为观察细胞在微载体上生长与分布情形，每天取出1毫升含有微载体的细胞液，并离心移除培养基且以磷酸缓冲溶液清洗一次；续以百分之十福尔马林固定液于室温固定10分钟后，移除固定液并以磷酸缓冲溶液清洗；再以5毫克/毫升绿色荧光双乙酸钠（FDA）与2毫克/毫升碘化丙啶（PI）分别染活细胞与死细胞，于室温避光5分钟后，将染剂移除并以磷酸缓冲溶液清洗三次，再将细胞与微载体平均分布于玻片上，使用荧光显微镜观察。 

实验结果 

请参见图10A与图10B，为脂肪间质干细胞培养于微载体7天，于光学显微镜下影像以及荧光显微镜下的影像，其中绿色荧光代表活细胞，红色荧光代表死细胞。由图10B的影像观察得知，脂肪间质干细胞较易贴附于微载体，并形成微组织状态。借此可知，将脂肪间质干细胞培养于一生物兼容性材料，如微载体，可以形成微组织状态，以作为后续再生医学或组织工程的用途。

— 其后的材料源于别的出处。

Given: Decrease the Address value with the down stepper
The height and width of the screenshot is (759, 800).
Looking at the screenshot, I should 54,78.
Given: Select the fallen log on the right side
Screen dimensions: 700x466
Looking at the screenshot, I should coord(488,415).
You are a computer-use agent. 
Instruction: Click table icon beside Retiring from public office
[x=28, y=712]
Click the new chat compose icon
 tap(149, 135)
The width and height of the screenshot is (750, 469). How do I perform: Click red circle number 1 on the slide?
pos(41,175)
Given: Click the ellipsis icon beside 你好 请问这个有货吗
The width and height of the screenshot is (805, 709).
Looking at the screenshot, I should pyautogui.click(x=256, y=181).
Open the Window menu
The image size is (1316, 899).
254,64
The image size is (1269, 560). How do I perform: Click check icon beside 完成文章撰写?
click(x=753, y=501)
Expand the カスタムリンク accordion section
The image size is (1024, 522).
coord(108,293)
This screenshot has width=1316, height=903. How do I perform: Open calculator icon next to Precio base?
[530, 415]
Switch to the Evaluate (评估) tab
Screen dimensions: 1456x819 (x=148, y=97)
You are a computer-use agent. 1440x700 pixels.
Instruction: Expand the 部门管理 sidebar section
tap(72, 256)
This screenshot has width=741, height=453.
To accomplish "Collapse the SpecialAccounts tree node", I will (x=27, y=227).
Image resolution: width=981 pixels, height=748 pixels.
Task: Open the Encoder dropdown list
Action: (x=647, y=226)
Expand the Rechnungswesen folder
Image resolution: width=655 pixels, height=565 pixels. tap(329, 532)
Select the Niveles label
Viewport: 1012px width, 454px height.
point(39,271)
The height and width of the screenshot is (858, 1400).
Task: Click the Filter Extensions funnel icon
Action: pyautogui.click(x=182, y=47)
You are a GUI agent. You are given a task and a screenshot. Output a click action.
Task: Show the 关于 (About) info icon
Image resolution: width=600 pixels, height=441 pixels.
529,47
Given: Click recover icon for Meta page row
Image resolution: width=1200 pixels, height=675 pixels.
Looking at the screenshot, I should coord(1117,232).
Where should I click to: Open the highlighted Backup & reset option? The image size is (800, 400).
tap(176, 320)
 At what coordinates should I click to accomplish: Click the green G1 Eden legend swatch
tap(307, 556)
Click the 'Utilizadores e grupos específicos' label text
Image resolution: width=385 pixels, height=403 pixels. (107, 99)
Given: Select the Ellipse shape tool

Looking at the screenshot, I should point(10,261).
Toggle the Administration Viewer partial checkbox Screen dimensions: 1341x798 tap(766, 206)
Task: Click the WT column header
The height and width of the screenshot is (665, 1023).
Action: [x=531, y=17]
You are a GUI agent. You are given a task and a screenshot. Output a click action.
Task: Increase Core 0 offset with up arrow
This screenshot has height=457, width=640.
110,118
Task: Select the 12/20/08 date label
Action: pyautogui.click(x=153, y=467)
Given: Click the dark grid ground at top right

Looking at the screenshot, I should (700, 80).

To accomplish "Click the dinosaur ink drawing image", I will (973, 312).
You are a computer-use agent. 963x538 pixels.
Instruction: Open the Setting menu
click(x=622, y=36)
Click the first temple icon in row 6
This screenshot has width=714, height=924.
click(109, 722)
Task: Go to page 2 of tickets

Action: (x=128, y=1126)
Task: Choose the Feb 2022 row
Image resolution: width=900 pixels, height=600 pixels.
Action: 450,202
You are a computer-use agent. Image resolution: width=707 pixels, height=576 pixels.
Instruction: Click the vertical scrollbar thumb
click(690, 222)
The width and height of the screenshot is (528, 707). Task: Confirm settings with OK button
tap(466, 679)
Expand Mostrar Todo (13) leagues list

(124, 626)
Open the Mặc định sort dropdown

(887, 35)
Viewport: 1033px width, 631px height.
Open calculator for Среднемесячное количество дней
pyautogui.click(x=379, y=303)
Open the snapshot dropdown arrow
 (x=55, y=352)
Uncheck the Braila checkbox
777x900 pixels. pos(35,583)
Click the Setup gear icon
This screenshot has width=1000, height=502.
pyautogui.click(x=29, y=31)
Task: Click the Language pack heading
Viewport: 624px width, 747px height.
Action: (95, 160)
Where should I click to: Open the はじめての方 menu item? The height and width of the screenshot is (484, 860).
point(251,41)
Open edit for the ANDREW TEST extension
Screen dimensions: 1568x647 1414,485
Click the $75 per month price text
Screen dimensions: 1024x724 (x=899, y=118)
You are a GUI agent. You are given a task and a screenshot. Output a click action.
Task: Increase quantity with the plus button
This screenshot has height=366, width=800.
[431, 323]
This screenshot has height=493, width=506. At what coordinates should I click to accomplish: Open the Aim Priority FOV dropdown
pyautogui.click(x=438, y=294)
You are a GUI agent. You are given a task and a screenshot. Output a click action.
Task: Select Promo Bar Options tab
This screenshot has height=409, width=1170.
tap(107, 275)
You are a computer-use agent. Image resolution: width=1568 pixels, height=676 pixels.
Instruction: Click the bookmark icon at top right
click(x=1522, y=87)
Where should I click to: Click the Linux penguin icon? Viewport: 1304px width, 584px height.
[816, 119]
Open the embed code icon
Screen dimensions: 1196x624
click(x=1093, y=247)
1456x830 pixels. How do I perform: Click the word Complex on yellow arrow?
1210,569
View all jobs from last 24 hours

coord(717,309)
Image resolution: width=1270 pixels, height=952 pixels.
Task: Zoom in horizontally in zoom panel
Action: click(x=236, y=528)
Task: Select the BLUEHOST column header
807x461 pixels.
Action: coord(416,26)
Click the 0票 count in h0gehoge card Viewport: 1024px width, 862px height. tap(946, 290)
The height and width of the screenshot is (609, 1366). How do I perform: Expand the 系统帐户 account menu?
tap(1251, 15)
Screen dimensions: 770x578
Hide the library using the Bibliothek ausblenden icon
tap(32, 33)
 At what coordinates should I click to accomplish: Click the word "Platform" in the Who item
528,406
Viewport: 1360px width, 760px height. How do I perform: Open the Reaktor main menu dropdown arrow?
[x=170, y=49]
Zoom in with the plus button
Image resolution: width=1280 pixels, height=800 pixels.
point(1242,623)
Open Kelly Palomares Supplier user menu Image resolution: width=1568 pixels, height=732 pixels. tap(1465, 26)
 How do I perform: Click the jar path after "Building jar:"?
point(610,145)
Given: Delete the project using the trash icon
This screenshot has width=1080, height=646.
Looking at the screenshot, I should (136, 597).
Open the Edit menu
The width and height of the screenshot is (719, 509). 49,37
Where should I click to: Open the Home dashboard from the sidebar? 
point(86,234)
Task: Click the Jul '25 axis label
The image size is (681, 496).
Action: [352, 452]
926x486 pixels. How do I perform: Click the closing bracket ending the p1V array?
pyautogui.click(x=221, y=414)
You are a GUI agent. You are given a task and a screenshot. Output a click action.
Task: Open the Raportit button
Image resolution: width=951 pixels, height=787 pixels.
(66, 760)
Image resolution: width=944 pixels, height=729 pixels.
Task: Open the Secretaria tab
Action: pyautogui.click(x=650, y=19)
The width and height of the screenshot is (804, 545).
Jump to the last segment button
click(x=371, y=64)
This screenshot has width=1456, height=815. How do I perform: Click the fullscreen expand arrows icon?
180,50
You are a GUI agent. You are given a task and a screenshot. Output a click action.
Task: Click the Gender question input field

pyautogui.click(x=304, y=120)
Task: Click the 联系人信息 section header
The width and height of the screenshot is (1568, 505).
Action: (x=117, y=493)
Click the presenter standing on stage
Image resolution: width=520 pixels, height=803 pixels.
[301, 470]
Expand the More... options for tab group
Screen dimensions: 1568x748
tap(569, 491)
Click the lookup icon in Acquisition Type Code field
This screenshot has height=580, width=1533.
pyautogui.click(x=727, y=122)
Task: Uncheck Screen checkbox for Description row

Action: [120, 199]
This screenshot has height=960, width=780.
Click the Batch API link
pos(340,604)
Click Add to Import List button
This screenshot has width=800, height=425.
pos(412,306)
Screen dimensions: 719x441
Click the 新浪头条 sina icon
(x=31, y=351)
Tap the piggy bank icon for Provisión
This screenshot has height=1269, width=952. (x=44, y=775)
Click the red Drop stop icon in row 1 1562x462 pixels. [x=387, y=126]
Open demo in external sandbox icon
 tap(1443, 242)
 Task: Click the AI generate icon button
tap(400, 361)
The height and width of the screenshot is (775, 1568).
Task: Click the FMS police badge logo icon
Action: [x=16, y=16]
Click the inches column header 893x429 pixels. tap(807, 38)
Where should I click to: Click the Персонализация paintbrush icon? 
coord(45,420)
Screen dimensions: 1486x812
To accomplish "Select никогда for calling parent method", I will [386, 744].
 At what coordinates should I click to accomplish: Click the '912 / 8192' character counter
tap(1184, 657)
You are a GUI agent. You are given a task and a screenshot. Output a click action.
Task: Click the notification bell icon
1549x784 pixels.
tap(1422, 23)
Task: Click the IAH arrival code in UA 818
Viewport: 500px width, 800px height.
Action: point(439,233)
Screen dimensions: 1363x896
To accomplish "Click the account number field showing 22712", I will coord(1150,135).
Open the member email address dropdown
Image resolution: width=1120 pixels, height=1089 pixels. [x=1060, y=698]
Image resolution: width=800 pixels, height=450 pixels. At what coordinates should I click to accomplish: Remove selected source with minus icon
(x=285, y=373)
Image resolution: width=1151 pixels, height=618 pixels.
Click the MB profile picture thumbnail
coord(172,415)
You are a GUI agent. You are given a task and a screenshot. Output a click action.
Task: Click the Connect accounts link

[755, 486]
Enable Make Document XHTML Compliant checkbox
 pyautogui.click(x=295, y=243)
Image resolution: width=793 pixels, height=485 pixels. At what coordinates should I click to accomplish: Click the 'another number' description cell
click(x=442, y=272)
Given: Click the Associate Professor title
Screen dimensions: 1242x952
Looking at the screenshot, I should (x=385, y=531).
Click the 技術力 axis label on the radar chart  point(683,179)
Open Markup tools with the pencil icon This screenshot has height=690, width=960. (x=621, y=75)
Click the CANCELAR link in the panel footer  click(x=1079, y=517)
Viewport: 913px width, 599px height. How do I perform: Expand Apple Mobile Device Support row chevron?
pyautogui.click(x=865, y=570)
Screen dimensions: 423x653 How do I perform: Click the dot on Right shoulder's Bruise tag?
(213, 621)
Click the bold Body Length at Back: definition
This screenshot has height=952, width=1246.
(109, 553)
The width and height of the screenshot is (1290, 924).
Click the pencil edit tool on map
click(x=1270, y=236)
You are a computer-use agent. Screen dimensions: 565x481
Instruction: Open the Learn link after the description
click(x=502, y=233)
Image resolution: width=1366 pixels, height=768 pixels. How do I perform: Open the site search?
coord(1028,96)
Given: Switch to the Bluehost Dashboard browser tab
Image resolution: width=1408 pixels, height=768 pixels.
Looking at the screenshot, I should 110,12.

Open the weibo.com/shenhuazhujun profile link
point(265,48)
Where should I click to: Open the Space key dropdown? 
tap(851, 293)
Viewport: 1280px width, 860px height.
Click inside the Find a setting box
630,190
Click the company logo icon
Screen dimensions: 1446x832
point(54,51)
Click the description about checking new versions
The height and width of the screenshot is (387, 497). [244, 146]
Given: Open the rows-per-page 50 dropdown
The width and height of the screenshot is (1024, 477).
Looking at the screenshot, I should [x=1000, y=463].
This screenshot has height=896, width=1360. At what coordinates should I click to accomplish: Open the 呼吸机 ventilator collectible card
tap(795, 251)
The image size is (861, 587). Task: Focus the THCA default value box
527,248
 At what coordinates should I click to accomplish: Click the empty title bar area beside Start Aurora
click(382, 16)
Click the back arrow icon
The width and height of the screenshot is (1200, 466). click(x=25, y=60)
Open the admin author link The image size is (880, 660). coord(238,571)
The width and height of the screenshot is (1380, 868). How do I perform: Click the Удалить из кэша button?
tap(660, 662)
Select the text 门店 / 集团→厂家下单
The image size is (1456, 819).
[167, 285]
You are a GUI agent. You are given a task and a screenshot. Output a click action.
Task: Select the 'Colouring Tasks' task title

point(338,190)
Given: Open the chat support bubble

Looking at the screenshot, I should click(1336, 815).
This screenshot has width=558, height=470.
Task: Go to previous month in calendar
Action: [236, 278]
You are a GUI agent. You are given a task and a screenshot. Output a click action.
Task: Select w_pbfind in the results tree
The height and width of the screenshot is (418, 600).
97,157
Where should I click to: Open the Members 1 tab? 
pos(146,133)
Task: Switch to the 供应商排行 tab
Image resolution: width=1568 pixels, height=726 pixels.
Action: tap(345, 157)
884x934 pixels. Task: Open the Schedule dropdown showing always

综合上述实验结果可知，将本发明的人类间质干细胞体外快速增生佐剂加入包含人类间质干细胞的培养基中，于常氧环境（约21%氧分压）培养后，可如同于低氧环境（约5%氧分压）下培养般出现细胞快速分裂、细胞周期合成期（S phase）比例提高、减少老化及提高分化潜能等现象，且搭配使用人类血清取代胎牛血清进行培养时，其细胞增生速度更佳，且细胞分泌的生长因子量提高、种类增加，使本发明不仅可快速和有效率地扩增人类间质干细胞，且仍可保有干细胞多功能性的特征，用以达成人类间质干细胞的快速扩增及获取生长因子的功效。 

上述实施例和图式并非限定本发明的产品形态和式样，任何所属技术领域的普通技术人员对其所做的适当变化或修饰，皆应视为不脱离本发明的专利范畴。